Photo 1. NGN testing activities.

In addition, NTT's efforts in the field of environmental information and communications technology (ICT) centered about the Environmental Management & Provisioning Project and the Energy and Environment Systems Laboratories are already beginning to produce results. One is the development of techniques for estimating macro-level reductions in energy consumption achieved by applying ICT. This achievement was cited in an environmental white paper issued by the Ministry of the Environment in 2006, which is something that we take great pride in. As a technology that can make a great contribution to reducing the environmental load in society, it's an area that we would like to continue focusing on in the years to come (Photo 1).

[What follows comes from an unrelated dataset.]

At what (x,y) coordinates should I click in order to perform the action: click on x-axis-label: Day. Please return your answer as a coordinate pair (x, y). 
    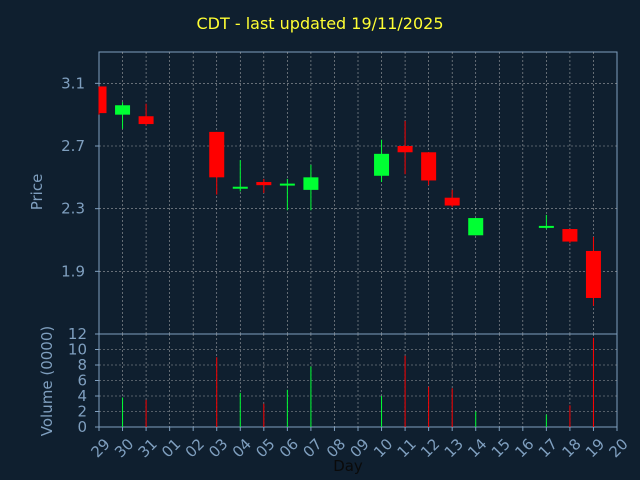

Photos 2, 3, and 4. NTT Telecommunication History Museum.
Focusing on the first half-century since the founding of Nippon Telegraph and Telephone Public Corporation, this museum presents the historical assets behind technology development in the NTT Group. Although not a public museum per se, its exhibits—which provide a systematic overview of the history of telecommunications technology in Japan—have received high praise from a wide range of visitors that include not only NTT Group employees but also customers of NTT Group companies, representatives of educational institutions, and local residents. The museum is open to the general public once a year during the Musashino Cherry Blossom Festival when the Musashino R&D Center also opens its grounds for cherry blossom viewing. On this day, the museum receives about 1000 visitors. In recent years, the museum has been increasingly used as part of the training for new employees of the various NTT Group companies.

Photo 5. Exhibit hall.
The exhibit hall at the Musashino R&D Center brings together recent R&D achievements born of round-the-clock efforts at each of NTT's three laboratory groups. Here, visitors can touch and examine actual products and solutions (about 60 items) encompassing a wide range of advanced technologies enabling them to feel for themselves NTT Group's high level of expertise in developing technology and anticipating the needs of the times. The exhibit hall is normally open to just the NTT Group, but it also welcomes children, local residents, and other groups from time to time during events such as the Musashino Cherry Blossom Festival as part of our efforts to contribute to the community.